Americans grew even more pessimistic about the US economy over the past month, according to the latest survey on consumer attitudes, intentions and expectations from The Conference Board.
The consumer confidence index for July slipped to 95.7 from June’s revised reading of 98.4, which was adjusted downward by 0.3 points. It’s the lowest index reading since February 2021, when levels were 95.2; however, the July number remains considerably above the deeply pessimistic readings during the Great Recession, when the index fell as low as 25.3.
It’s the third consecutive month that the index fell, a decline driven by consumers souring on the state of current business conditions. The index that tracks assessments of current business and labor conditions tumbled to 141.3 from 147.2, according to the report.

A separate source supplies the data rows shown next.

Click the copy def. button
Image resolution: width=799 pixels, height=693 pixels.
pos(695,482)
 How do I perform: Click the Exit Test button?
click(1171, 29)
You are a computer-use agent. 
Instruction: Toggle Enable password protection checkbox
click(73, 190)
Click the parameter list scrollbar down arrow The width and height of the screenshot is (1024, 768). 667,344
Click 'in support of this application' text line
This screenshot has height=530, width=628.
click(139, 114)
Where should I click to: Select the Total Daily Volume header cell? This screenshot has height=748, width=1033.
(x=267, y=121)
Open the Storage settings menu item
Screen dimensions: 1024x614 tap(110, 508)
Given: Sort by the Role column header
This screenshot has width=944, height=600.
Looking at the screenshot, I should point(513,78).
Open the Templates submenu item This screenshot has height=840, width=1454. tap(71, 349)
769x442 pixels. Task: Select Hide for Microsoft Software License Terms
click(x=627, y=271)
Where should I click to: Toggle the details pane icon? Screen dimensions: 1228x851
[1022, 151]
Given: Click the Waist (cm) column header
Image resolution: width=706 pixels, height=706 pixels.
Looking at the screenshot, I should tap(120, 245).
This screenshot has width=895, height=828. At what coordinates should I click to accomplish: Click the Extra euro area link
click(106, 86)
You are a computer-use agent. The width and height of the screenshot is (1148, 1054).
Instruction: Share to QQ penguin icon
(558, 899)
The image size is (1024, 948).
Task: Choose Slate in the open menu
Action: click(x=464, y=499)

It’s a sign that growth has slowed during the third quarter, Lynn Franco, The Conference Board’s senior director of economic indicators said in a statement.
Consumers’ expectations for the next six months ahead held relatively steady, but remain at a level that suggests recession risks persist, she noted, adding that inflation continues to weigh heavily.
“As the [Federal Reserve] raises interest rates to rein in inflation, purchasing intentions for cars, homes, and major appliances all pulled back further in July,” Franco said. “Looking ahead, inflation and additional rate hikes are likely to continue posing strong headwinds for consumer spending and economic growth over the next six months.”
The Fed is expected to raise its benchmark rate by another 75 basis points on Wednesday at the close of its policymaking meeting. Since March, the Fed has raised its target federal funds rate three times, for a total of 1.5 percentage points.
While the Fed attempts to bat down the highest inflation seen since the 1980s, confidence is also waning among business leaders that a recession can be avoided, according to the National Association of Business Economics’ survey of business conditions during the second quarter.
About 43% of respondents said they think there’s a greater than 50% chance that the US will experience a recession in the next 12 months, while just 13% said that in April.
The Business Conditions Survey, which included responses from 58 panelist NABE members, provided a snapshot of an economy in flux: Businesses are still seeing some sales rise, but the soaring cost of materials and labor mean companies are shelling out more than they have in at least 25 years to keep their operations running.